ASSIGNED TASK 1:
Answer these from the patch notice, one line each:
(a) What reason does it give for dropping the patch from the -mm tree?
(b) What value does the patch give SWAP_CLUSTER_MAX?
(c) By what percentage did that value reduce IPIs for TLB shootdowns on a workload dominated by mapped pages?
ASSIGNED TASK 2: Which terms in the patch notice are written entirely in capital letters? List each one once.
ASSIGNED TASK 3: Resume the patch notice about raising SWAP_CLUSTER_MAX, starting after its final sentence.

PAGE EXTRACT:
-- -- --

[withdrawn] mm-increase-swap_cluster_max-to-batch-tlb-flushes.patch removed from -mm tree

akpm@xxxxxxxxxxxxxxxxxxxx · Tue, 08 Dec 2015 12:36:32 -0800

The patch titled
     Subject: mm: increase SWAP_CLUSTER_MAX to batch TLB flushes
has been removed from the -mm tree.  Its filename was
     mm-increase-swap_cluster_max-to-batch-tlb-flushes.patch

This patch was dropped because it was withdrawn

------------------------------------------------------
From: Mel Gorman <mgorman@xxxxxxx>
Subject: mm: increase SWAP_CLUSTER_MAX to batch TLB flushes

Pages that are unmapped for reclaim must be flushed before being freed to
avoid corruption due to a page being freed and reallocated while a stale
TLB entry exists.  When reclaiming mapped pages, the requires one IPI per
SWAP_CLUSTER_MAX.  This patch increases SWAP_CLUSTER_MAX to 256 so more
pages can be flushed with a single IPI.  This number was selected because
it reduced IPIs for TLB shootdowns by 40% on a workload that is dominated
by mapped pages.

-- -- --

SUPPLIED INFORMATION:

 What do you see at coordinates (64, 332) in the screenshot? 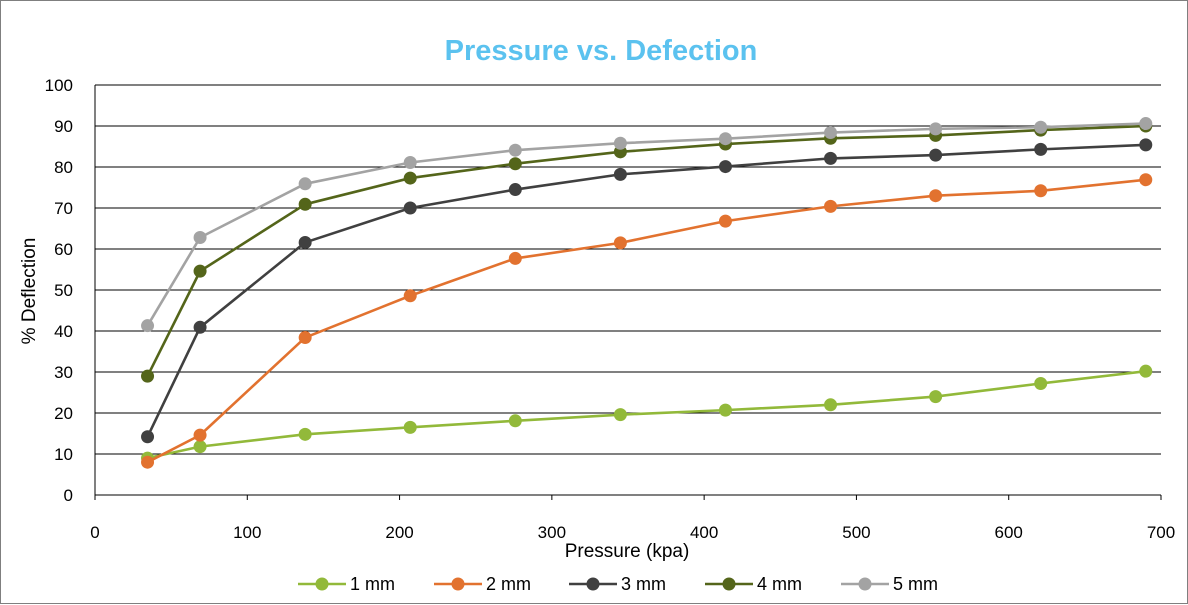
I see `y-tick-label: 40` at bounding box center [64, 332].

-- -- --

WRITTEN RESPONSE 1:
(a) It was withdrawn.
(b) 256
(c) 40%

WRITTEN RESPONSE 2:
SWAP_CLUSTER_MAX
TLB
IPI

WRITTEN RESPONSE 3:
Note that it is expected that doubling SWAP_CLUSTER_MAX would not always
halve the IPIs as it is workload dependent.  Reclaim efficiency was not
100% on this workload which was picked for being IPI-intensive and was
closer to 35%.  More importantly, reclaim does not always isolate in
SWAP_CLUSTER_MAX pages.  The LRU lists for a zone may be small, the
priority can be low and even when reclaiming a lot of pages, the last
isolation may not be exactly SWAP_CLUSTER_MAX.

There are a few potential issues with increasing SWAP_CLUSTER_MAX.

1. LRU lock hold times increase slightly because more pages are being
   isolated.
2. There are slight timing changes due to more pages having to be
   processed before they are freed. There is a slight risk that more
   pages than are necessary get reclaimed.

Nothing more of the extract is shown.